Figure 4. Immune responses are sustained in peripheral blood

(A) Scaffold map of blood on day 3. (B) Expression profile of B cell, pDC, (D) CD4 T cell, (E) Th1 cell,. (F) CD8 T cell, (G) Ly6C+ monocyte, or (H) Ly6C- monocyte clusters expanding with effective therapy (red histogram) versus those decreasing (blue histogram). (I) Scaffold map of Ki67 expression in immune cell clusters in blood on day 3. (J) Scaffold map of blood on day 8. (K) Frequency of platelets on day 8. (L) Scaffold map of Ki67 expression in cells in blood on day 8. See also Fig. S4, S6, Tables S2–S3.

Figure 5. Interfering with systemic immune responses prevents effective immunotherapy

(A) MMTV-PyMT tumor-bearing mice treated with alloIgG, anti-CD40, IFNγ and daily FTY720 or ethanol control starting one day before therapy. (B) Mice with orthotopic 4T1 tumors treated as in A. (C) Immunofluorescence of 4T1 tumors 14 days after therapy. (D–E) 4T1 lung metastases 20 days after therapy. (F) T cells from spleen and lymph nodes of mice with 4T1 tumors, treated with alloIgG, anti-CD40, IFNγ and FTY720 were transferred with IL-2 into naïve Balb/c mice. Controls only received IL-2. Recipients were challenged s.c. with 4T1 cells the next day. (G) MC38 tumor-bearing mice untreated or treated with anti-PD-1 and ethanol control or FTY720. All p-values reflect two-tailed, heteroskedastic t-tests in R. Error bars represent S.D.

Figure 6. A CD4 T cell subset from the periphery is sufficient to mediate anti-tumor immunity

(A) Pairwise correlations and hierarchical clustering of immune cell frequencies across organs of mice treated with effective therapy. (B) Adjacency matrix from panel A ordered by connectivity.
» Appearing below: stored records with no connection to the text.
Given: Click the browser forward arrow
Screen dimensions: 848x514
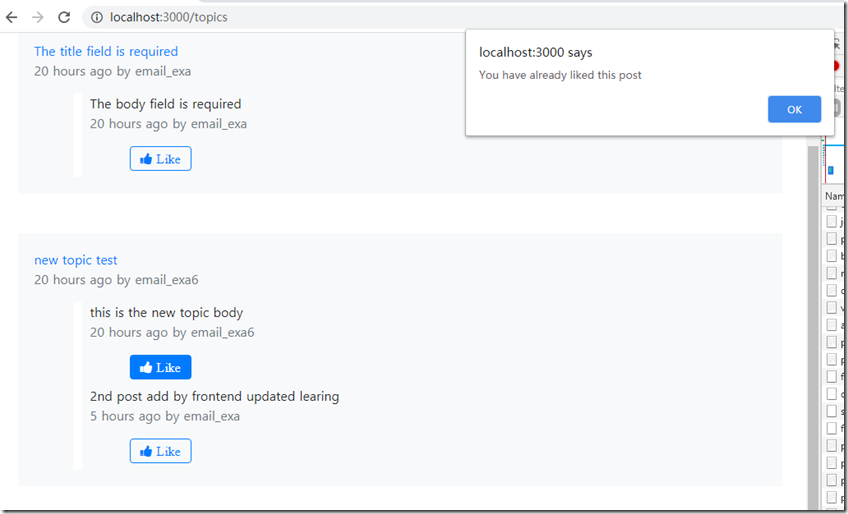Looking at the screenshot, I should click(38, 17).
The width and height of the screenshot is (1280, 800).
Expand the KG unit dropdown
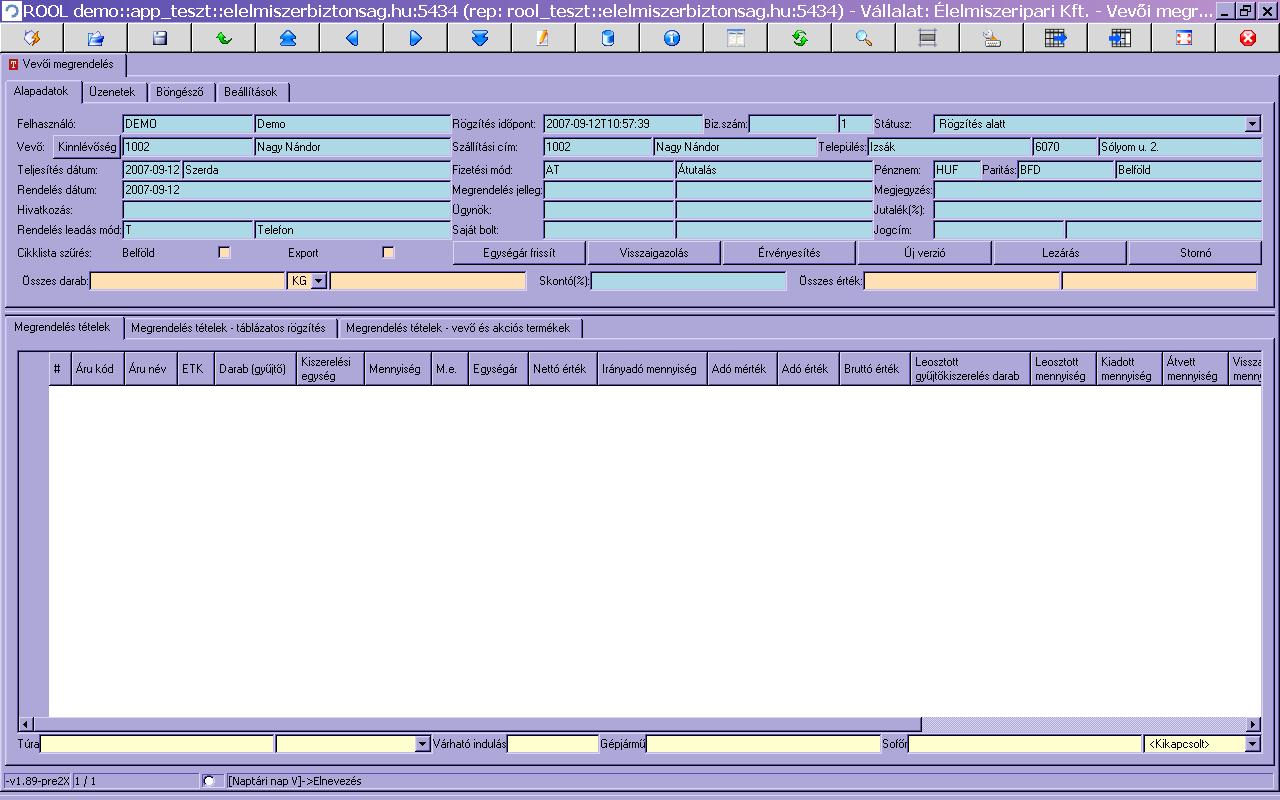click(x=318, y=282)
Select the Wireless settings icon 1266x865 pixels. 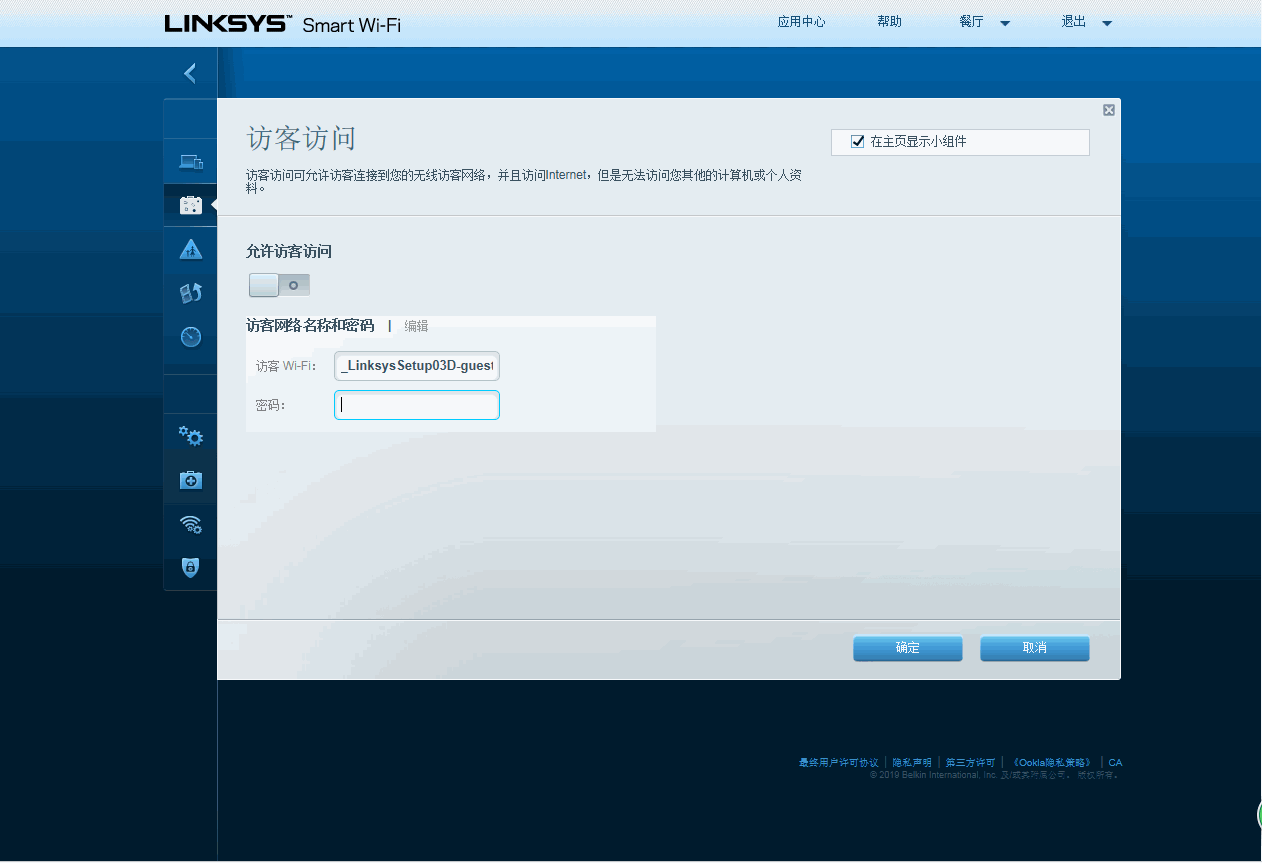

CD4 T cells in black; CD8 T cells in white. (C) CD44+ CD4 or CD8 T cells from the lymph node, spleen and blood of MMTV-PyMT mice treated with effective therapy were expanded and transferred into treatment-naïve MMTV-PyMT mice (n=3–4 per group). (D) Force-directed graph of T cells from each tissue, time and treatment. Colored by tissue of origin. Light colors indicate initiation phase; dark colors indicate rejection phase. Clusters from mice receiving no or ineffective therapy are black. Node size reflects the frequency of T cells in that cluster as a percent of T cells by tissue. (E) CD4 T cells enriched in the periphery after effective therapy. (F) Frequency of Tbet+CD44+CD62L-CD27^low CD4 T cells in the draining lymph node of BP melanoma mice on day 8. (G) CD44+CD62L-CD27^low CD4 T cells were isolated from the lymph node, spleen and blood of MMTV-PyMT mice treated with effective therapy. Treatment-naïve MMTV-PyMT mice were sublethally irradiated, and sorted T cells (n=4) or PBS control (n=3) was injected i.v. All p-values reflect two-tailed, heteroskedastic t-tests in R. Error bars represent S.D. (H) Scaffold map of flow cytometry data from blood of melanoma patients treated with anti-CTLA-4 antibodies and GM-CSF, 3 weeks after therapy began. Red nodes are cell subsets significantly expanded in responding patients compared to non-responders. (I) Frequency of CD4+PD-1-CD127^low T cells (identified manually) of total leukocytes, analyzed by two-tailed Wilcoxon rank-sum test. See also Fig. S7.

Figure 7. PD-L1 blockade combined with tumor-binding antibody therapy enables distal tumor rejection in multifocal disease

(A) Scaffold map denoting PD-L1 expression in immune cells in the tumor between effective and ineffective groups on day 3. (B) Percent of tumor cells expressing PD-L1 on day 3. (C) Scaffold maps representing changes in PD-L1 expression in the draining lymph node or (D) blood. (E) PD-L1 expression in un-injected tumors in MMTV-PyMT mice with multi-focal disease on day 3. (F) Frequency of PD-L1+ leukocytes in un-injected tumors of treated or untreated mice. (G) Tumor burden in MMTV-PyMT animals with late-stage multi-focal disease after tumor-binding antibody therapy alone or in combination with systemic anti-PD-L1. (H) Number of palpable tumors in mice from G. All p-values reflect two-tailed, heteroskedastic t-tests in R. Error bars represent S.D.